The European Comission is looking for feedback on forcing retention of metadata from all communication services for “a reasonable period of time”, for purposes of criminal investigation!
Which means encrypted messaging without a backdoor would be illegal if this passes! That’s a slippery slope!
That basically means an attacker with some skill could read any data from anyone (correct me if I’m wrong but I think you can infer the content from the metadata in 90% of cases)
For more detail on why it’s bad, click the link below and read literally any feedback comment.
Go ahead and give some feedback! You can do so even if you are not an EU citizen!
https://ec.europa.eu/info/law/better-regulation/have-your-say/initiatives/14680-Impact-assessment-on-retention-of-data-by-service-providers-for-criminal-proceedings-/_en
@soatok @echo_pbreyer @privacy @technology
#Europe #privacy #encryption
@ShellMonkey That’s true, but these should also be encrypted, don’t you think?
Sure the messages could still be encrypted but from the metadata you can most of the time infer the content.
It’s a bit long, but you can read this if you’re interested
https://www.pnas.org/doi/full/10.1073/pnas.1508081113
It depends on how many layers of obfuscation you are looking to deal with.
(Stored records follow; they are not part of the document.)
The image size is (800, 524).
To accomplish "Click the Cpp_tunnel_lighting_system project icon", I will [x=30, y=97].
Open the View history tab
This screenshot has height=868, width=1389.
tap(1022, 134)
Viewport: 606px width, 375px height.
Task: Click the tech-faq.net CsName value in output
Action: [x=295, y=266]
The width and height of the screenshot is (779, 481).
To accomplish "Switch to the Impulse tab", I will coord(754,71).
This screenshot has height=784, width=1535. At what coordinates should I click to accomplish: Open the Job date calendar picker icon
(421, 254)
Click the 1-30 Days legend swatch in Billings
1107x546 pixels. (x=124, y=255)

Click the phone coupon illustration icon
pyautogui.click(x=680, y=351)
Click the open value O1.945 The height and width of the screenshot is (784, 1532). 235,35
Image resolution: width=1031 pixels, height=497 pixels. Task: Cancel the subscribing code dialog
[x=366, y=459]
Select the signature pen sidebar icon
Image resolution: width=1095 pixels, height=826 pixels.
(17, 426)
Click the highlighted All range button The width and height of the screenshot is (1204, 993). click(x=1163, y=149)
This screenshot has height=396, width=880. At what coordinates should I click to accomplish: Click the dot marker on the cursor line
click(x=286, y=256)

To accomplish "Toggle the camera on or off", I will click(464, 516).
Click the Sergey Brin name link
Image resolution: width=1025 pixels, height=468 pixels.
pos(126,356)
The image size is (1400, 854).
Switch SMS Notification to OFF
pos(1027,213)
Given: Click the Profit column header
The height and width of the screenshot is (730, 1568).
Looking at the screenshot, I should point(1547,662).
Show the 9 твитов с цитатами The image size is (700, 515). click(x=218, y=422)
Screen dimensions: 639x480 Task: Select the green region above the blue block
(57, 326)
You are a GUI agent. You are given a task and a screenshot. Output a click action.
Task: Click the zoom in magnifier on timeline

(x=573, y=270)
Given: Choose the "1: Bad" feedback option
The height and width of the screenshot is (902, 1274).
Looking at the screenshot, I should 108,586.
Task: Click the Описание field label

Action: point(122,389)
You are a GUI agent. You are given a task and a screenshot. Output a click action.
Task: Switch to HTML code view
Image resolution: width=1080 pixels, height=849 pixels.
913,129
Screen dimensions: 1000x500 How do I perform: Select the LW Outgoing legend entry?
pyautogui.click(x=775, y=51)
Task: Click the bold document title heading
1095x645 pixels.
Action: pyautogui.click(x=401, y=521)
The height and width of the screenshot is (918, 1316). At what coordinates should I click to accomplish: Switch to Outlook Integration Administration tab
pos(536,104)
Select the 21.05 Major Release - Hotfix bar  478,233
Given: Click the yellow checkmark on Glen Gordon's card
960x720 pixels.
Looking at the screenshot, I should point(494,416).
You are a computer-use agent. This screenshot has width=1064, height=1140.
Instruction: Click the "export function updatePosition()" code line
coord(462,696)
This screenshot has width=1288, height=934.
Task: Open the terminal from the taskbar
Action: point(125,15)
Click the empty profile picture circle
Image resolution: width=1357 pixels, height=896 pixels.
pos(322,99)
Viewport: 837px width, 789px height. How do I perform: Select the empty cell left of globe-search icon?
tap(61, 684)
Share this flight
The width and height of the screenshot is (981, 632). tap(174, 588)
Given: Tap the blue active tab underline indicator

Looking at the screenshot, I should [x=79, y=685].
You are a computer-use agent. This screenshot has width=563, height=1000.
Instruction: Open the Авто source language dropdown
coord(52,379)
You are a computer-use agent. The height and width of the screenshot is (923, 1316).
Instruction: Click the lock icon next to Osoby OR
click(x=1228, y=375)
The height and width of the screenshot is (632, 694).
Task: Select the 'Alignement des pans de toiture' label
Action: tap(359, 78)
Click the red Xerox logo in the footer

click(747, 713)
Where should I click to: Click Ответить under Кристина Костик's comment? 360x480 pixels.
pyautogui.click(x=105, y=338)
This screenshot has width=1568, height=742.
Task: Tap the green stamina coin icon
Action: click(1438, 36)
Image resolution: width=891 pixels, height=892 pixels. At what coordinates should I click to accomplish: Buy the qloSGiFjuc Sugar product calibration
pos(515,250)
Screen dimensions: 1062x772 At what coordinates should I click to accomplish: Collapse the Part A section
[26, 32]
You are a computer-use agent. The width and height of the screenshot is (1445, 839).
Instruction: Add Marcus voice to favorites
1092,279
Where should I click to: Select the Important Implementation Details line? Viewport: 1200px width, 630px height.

There always needs to be some publicly shared token to initiate a connection, even if that’s only the public key of a asymmetric key pair to a 3rd party auth system.
There are ways to do it, but part of the difficulty is there are so many ways to do it that coming to an agreed method is like herding cats.
@ShellMonkey Be careful, obfuscation isn’t encryption!
And no, there doesn’t need to be a publicly shared token! Take a look at how simplexchat does it!